Busco un espacio común para
todos donde sea posible la armonía de la sociedad que no sea puro voluntarismo
o subjetividad, ni imposición de unos sobre otros; busco una verdadera
convivencia entre nosotros. Sabemos con honestidad intelectual que esto no se
alcanzará con la pérdida, ocultamiento o negación de la memoria histórica, de
la verdad de esta memoria que no es de ayer, sino multisecular, de la tradición
irrenunciable que hemos recibido y nos constituye en lo que somos con toda su
riqueza y que así nos ha marcado en nuestra identidad.
Esto trae unas obligaciones ineludibles. Sabemos,
asimismo, que tampoco será posible con el juicio negativo sobre el legado
adquirido, especialmente el proveniente de la tradición, que nos constituye
como personas y como pueblo. Prescindir de este legado, de esa tradición
nuestra como pueblo, en que está entrañada la gran tradición cristiana, perder
esta memoria histórica en su conjunto y negar la dimensión trascendente de esta
historia, es exponernos a hacer una historia contra nosotros –contra el hombre
mismo–, o a que nos la hagan otros, o a que nos la impongan, en la ejecución de
«su proyecto», quienes detenten el poder o estén cercanos a él, con las
consecuencias negativas y de destrucción para nuestra libertad, nuestra
realización más propia y para nuestro futuro común y de cada uno.

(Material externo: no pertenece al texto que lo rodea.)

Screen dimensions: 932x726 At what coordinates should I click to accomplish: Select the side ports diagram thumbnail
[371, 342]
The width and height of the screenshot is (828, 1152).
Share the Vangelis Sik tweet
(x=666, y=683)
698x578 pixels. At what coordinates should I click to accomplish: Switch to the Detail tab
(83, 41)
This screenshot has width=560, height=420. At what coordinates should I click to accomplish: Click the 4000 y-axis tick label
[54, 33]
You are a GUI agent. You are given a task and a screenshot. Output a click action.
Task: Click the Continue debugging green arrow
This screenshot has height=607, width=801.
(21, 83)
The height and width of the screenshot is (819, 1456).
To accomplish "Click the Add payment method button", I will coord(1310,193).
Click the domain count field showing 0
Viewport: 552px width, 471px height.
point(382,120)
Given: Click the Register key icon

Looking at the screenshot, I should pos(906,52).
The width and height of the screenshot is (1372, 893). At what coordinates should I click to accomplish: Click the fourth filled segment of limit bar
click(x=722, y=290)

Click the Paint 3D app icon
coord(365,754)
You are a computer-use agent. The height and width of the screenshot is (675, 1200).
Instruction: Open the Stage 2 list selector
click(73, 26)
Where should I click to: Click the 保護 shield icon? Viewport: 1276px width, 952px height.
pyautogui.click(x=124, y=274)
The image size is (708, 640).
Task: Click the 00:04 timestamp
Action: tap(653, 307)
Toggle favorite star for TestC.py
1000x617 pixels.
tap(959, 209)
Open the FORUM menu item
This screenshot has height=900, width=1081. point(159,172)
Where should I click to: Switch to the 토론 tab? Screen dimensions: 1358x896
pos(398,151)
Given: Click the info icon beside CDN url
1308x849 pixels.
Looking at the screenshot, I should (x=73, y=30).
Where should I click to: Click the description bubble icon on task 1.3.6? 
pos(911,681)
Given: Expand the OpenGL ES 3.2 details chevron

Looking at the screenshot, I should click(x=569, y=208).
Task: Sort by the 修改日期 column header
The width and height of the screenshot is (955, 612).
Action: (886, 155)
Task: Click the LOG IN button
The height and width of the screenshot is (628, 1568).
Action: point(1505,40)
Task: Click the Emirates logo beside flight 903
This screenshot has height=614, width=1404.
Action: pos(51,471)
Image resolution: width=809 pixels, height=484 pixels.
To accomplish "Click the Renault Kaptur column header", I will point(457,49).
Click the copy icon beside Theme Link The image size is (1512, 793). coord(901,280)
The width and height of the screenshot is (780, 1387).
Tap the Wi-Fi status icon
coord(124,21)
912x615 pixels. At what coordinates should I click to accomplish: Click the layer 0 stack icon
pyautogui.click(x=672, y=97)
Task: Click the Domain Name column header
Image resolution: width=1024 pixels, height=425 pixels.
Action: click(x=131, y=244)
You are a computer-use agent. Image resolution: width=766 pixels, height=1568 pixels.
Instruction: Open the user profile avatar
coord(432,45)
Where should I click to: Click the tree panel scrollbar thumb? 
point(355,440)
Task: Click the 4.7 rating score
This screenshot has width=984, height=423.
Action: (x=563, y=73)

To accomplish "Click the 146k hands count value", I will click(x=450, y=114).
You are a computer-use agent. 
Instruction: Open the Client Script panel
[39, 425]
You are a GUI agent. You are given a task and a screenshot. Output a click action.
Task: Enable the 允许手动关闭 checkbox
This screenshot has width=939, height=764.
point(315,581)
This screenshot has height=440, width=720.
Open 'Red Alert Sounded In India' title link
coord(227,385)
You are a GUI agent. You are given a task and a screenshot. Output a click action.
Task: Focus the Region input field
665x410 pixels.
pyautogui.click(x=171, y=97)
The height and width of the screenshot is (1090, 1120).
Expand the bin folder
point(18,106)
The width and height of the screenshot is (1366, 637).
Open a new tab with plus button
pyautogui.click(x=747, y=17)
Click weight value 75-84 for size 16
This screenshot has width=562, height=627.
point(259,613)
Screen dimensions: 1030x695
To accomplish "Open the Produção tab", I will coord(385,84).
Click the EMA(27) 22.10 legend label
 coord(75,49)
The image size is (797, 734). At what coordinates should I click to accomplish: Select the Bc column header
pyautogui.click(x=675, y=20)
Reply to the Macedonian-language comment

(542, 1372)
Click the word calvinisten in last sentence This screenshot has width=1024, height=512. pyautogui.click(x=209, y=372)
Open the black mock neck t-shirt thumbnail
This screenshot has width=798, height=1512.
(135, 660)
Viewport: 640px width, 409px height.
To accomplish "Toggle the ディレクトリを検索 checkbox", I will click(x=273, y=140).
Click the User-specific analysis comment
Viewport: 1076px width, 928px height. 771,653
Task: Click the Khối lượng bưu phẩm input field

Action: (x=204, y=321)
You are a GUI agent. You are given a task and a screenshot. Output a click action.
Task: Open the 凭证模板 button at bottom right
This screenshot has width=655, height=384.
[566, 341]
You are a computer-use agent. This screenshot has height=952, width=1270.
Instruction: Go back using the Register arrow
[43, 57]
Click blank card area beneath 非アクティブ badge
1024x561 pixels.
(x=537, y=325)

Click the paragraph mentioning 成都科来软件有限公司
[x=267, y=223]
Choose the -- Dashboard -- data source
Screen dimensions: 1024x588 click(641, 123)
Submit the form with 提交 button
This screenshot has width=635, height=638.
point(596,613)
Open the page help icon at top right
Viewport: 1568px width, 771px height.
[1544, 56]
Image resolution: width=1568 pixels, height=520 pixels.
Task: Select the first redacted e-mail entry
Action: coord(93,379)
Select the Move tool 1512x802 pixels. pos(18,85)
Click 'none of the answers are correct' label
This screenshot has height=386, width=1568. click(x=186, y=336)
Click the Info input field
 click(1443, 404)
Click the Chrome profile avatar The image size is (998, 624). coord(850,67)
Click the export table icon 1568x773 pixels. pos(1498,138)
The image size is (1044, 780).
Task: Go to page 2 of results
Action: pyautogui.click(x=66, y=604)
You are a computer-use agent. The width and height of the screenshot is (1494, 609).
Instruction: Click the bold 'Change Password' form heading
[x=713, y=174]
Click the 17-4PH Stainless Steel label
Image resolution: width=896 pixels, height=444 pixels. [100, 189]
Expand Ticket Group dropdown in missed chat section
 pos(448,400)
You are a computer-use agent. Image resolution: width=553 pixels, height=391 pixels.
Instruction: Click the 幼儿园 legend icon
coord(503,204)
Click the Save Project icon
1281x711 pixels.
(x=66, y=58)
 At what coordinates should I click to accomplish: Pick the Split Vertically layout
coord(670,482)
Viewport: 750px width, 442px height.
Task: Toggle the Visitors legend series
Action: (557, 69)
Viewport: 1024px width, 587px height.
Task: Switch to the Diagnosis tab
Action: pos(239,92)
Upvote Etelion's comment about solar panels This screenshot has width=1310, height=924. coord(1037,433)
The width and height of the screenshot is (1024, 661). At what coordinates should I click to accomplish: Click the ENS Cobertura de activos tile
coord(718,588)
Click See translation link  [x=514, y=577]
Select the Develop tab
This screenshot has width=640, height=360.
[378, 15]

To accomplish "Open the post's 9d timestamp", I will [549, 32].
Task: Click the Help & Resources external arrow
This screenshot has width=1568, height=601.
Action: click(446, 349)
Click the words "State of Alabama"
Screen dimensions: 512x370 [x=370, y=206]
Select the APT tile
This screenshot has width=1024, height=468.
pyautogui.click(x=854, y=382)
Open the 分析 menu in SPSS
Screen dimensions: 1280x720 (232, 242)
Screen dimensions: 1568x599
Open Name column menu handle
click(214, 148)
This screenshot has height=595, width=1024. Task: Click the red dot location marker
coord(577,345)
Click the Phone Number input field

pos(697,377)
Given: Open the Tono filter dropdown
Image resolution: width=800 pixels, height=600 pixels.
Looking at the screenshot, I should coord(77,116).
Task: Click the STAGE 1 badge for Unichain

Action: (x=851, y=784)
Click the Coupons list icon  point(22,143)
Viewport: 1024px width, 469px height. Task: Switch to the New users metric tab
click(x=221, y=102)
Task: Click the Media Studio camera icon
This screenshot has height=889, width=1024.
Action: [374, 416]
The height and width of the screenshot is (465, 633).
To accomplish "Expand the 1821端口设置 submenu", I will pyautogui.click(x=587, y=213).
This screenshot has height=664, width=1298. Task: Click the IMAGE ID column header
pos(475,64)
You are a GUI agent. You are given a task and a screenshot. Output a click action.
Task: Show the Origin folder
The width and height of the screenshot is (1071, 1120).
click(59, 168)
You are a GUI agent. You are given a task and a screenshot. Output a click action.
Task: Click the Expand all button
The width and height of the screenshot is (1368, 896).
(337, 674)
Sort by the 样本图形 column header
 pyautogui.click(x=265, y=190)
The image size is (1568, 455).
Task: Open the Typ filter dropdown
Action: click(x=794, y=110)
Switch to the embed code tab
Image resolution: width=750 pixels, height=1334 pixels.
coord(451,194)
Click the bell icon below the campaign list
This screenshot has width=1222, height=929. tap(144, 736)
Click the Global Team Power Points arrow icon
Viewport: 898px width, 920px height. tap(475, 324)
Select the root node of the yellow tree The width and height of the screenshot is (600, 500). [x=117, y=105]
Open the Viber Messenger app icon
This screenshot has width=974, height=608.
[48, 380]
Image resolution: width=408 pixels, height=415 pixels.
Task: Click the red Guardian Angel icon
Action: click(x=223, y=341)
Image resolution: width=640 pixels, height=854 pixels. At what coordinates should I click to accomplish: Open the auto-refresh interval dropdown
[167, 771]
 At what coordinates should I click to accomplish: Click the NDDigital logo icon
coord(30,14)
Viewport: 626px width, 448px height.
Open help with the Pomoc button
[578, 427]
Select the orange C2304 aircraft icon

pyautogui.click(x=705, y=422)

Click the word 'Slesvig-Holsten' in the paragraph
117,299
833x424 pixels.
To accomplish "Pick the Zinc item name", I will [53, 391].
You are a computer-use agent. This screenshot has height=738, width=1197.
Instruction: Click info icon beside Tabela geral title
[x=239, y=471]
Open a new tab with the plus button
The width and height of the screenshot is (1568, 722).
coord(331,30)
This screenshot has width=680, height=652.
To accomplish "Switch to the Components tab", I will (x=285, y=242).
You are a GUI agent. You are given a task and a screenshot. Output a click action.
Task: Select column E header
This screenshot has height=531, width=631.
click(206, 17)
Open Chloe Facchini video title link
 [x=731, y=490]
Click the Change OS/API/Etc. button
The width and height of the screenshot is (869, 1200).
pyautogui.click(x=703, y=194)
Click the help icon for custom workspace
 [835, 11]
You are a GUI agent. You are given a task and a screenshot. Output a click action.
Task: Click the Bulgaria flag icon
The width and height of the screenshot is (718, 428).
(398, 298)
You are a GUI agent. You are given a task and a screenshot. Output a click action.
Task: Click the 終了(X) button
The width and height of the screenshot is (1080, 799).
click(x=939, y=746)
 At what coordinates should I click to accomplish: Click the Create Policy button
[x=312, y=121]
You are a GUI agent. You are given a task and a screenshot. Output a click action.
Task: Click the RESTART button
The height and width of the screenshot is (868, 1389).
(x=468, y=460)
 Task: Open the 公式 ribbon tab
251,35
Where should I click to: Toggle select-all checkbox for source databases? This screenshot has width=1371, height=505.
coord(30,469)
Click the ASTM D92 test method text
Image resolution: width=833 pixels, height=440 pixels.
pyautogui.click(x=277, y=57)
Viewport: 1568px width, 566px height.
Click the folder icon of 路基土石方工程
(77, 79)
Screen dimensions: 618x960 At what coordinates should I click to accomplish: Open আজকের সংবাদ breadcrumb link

El intento de disolver la historia de España y
Cataluña, la Tradición que somos –que no es inmovilismo, sino fidelidad,
riqueza común compartida, creatividad y dinamismo en la continuidad–, el
intento de mirar hacia delante considerando el pasado como paréntesis o error o
dominio de uno sobre otro a superar, o mera etapa de crecimiento incluso, pero
con grandes vacíos y en todo caso etapa ya superada, el intento de olvidar o
negar la Tradición, patrimonio común de un pueblo, con sus valores comunes y
compartidos que nos hace e identifica, definen con claridad lo que no es España
ni Cataluña, ni tiene futuro para nadie.